HOW TO COMPLETE THIS TASK: According to the piece on chaotic past presidential election years below, at which college does Scott LaDeur teach political science?

PASSAGE PROVIDED:
- Opening Delimiter -

A Look At Chaotic Past Presidential Election Years
2020 has been a chaotic year.
The coronavirus pandemic continues to turn our lives upside down and now demonstrations against racism, racial inequalities and police brutality pop up across the nation.
Believe it or not, there have been other unprecedented times in our nation’s history.
It was 1968 when demonstrators took to the streets after the assassination of Martin Luther King Jr.
That same year, protests broke out across the nation against the Vietnam War.
This was all in the midst of a presidential campaign.
“Richard Nixon used the events of 1968 to insist and campaign on need for a return to law and order,” said Scott LaDeur, a political science professor at North Central Michigan College.
Flash forward to 1992.
Rodney King becomes the face of police brutality, and when officers involved were acquitted, riots broke out in Los Angeles.
Once again, in the midst of a presidential campaign.
“Bill Clinton was able to portray George H.W. Bush as out of touch and unable to meet the moment these racial riots needed,” LaDeur said.
“Candidates, especially for president, are going to use these issues to differentiate themselves from each other and offer contracting prescriptions as to what should be done,” LaDeur said.
That’s something both President Donald Trump and former Vice President Joe Biden have already started doing this election cycle.
“This race is going to be very interesting,” LaDeur said. “Biden is going to call for change, police reform in attempts to heal and repair social inequality and the President is going to call for more of law and order stance. Both of these stances have worked in the past.”
LaDeur says Americans feel the need to vote in times like these.
“People tend to vote when they believe that a) their vote matters and b) the outcome of the election matters to them,” LaDeur said. “This is an extremely important time for citizens to make their voices heard.”
“With all of these big issues starting to crest, I think American voters are going to start to look at it and say I’m going to get out and vote,” LaDeur said.

- Closing Delimiter -

EXERCISE DATA:
- Opening Delimiter -

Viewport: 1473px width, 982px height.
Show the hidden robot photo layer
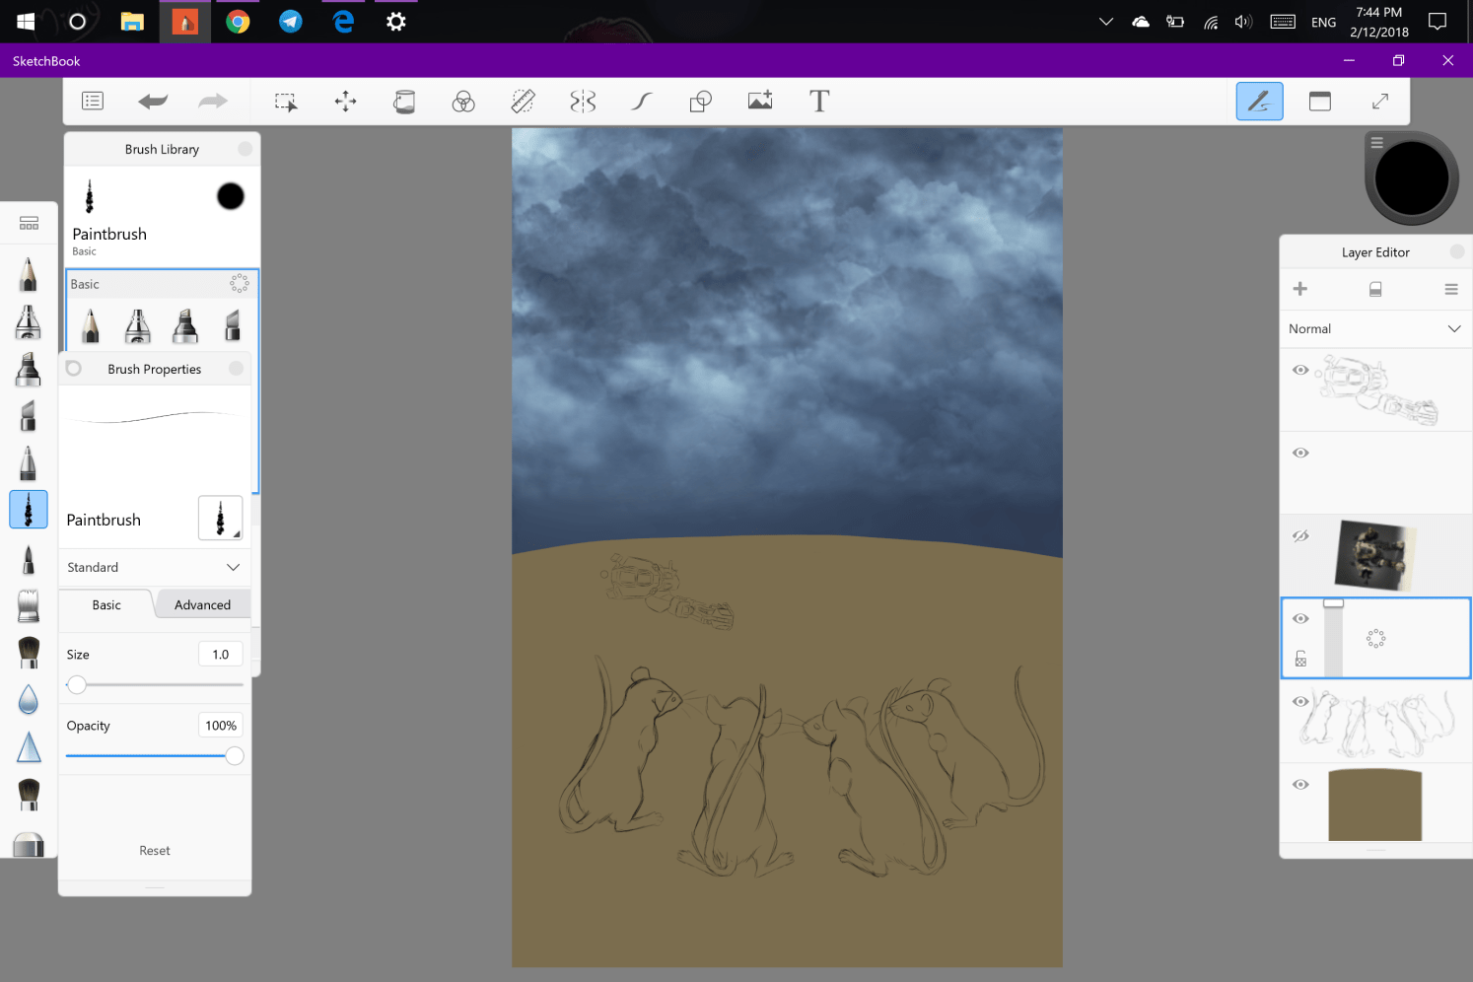point(1300,536)
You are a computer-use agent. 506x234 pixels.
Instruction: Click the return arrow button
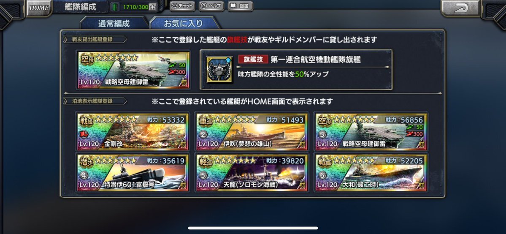click(460, 8)
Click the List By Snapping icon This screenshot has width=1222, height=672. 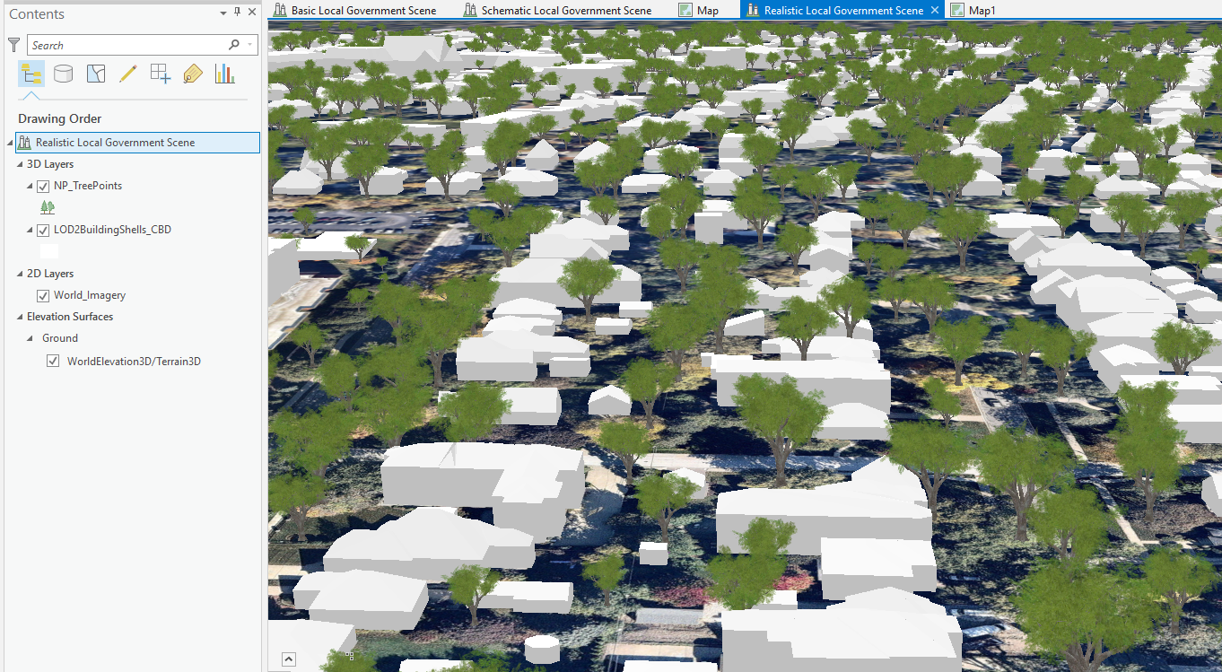pos(160,74)
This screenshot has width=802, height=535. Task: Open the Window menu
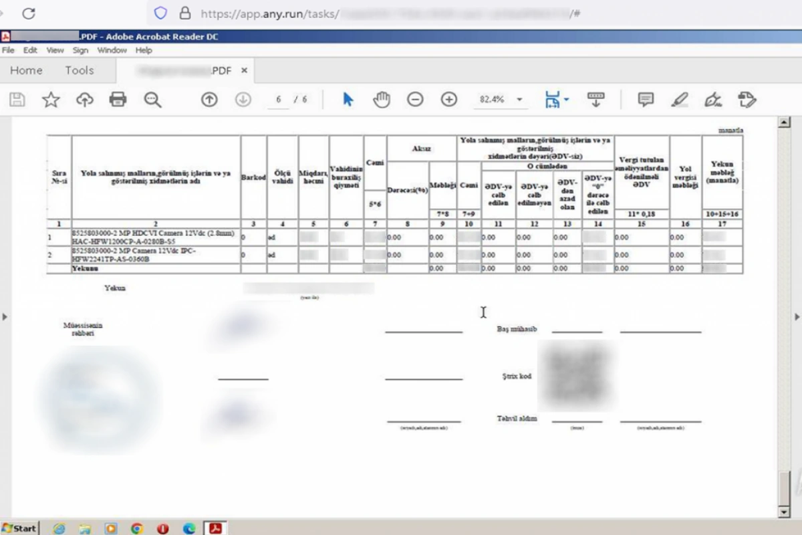pyautogui.click(x=112, y=50)
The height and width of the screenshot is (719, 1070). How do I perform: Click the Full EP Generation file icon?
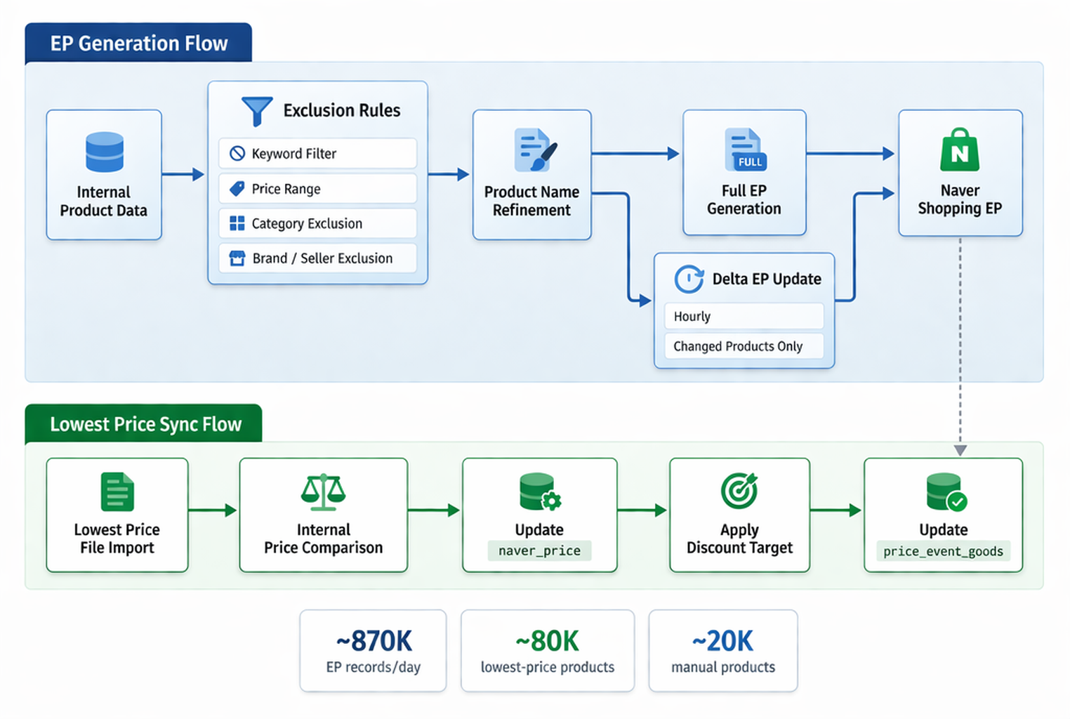745,150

- Closing Delimiter -

OUTPUT FOR THIS TASK: North Central Michigan College